For the past decade, artificial intelligence (AI) has been used to recognize faces, rate creditworthiness and predict the weather. At the same time, increasingly sophisticated hacks using stealthier methods have escalated. The combination of AI and cybersecurity was inevitable as both fields sought better tools and new uses for their technology. However, there is a massive problem that threatens to undermine these efforts and could allow adversaries to bypass digital defenses undetected.
The danger is data poisoning: manipulating the information used to train machines offers a virtually untraceable method to circumvent AI-powered defenses. Many companies might not be ready to deal with escalating challenges.
The global market for AI cybersecurity is already expected to triple by 2028 to US$35 billion. Security providers and their clients might have to patch together multiple strategies to keep threats at bay.
Illustration: Louise Ting
The very nature of machine learning, a subset of AI, is the target of data poisoning.
Given reams of data, computers can be trained to categorize information correctly. A system might not have seen a picture of Lassie, but given enough examples of different animals that are correctly labeled by species (and even breed) it should be able to surmise she is a dog. With even more samples, it would be able to correctly guess the breed of the famous TV canine: rough collie.
The computer does not really know. It is merely making statistically informed inference based on past training data.
That same approach is used in cybersecurity. To catch malicious software, companies feed their systems with data and let the machine learn by itself. Computers armed with numerous examples of both good and bad code can learn to look out for malicious software (or even snippets of software) and catch it.
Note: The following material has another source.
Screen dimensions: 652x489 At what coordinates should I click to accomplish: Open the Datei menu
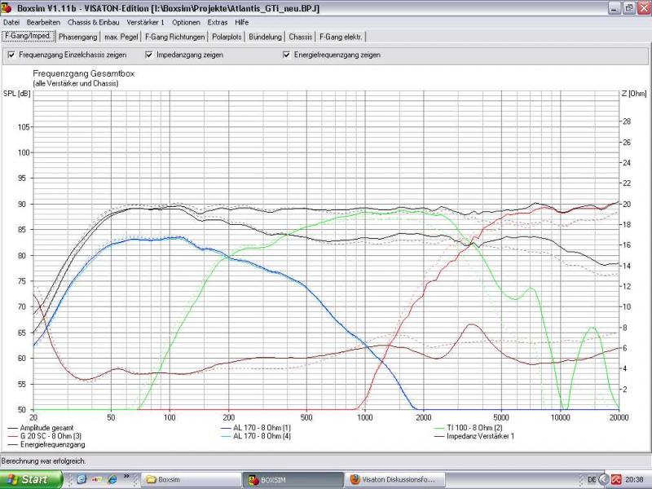coord(11,22)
An advanced technique called neural networks — which mimics the structure and processes of the human brain — runs through training data and makes adjustments based on both known and new information.
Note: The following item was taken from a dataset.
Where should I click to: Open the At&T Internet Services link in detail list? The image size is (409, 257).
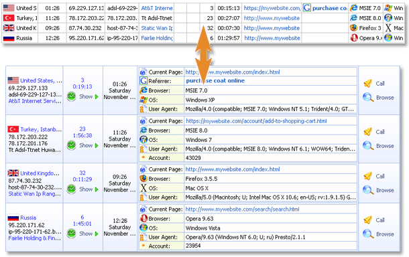pyautogui.click(x=35, y=101)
Such a network need not have seen a specific piece of malevolent code to surmise that it is bad. It has learned for itself and can adequately predict good versus evil.
All of that is powerful, but it is not invincible.
Machine-learning systems require a huge number of correctly labeled samples to start getting good at prediction. Even the largest cybersecurity companies are able to collate and categorize only a limited number of examples of malware, so they have little choice but to supplement their training data. Some of the data can be crowd-sourced.
“We already know that a resourceful hacker can leverage this observation to their advantage,” Giorgio Severi, a doctoral student at Northwestern University, said in a recent presentation at the USENIX Security Symposium.
Using the animal analogy, if feline-phobic hackers wanted to cause havoc, they could label a bunch of photos of sloths as cats, and feed the images into an open-source database of house pets. Since the tree-hugging mammals would appear far less often in a corpus of domesticated animals, this small sample of poisoned data has a good chance of tricking a system into spitting out sloth pics when asked to show kittens.
It is the same technique for more malicious hackers.
By carefully crafting malicious code, labeling these samples as good, and then adding it to a larger batch of data, a hacker can trick a neutral network into surmising that a snippet of software that resembles the bad example is, in fact, harmless.
Catching the miscreant samples is almost impossible. It is far harder for a human to rummage through computer code than to sort pictures of sloths from those of cats.
In a presentation at the Hacks In Taiwan security conference in Taipei last year, researchers Cheng Shin-ming (鄭欣明) and Tseng Ming-huei (曾明慧) showed that backdoor code could fully bypass defenses by poisoning less than 0.7 percent of the data submitted to the machine-learning system.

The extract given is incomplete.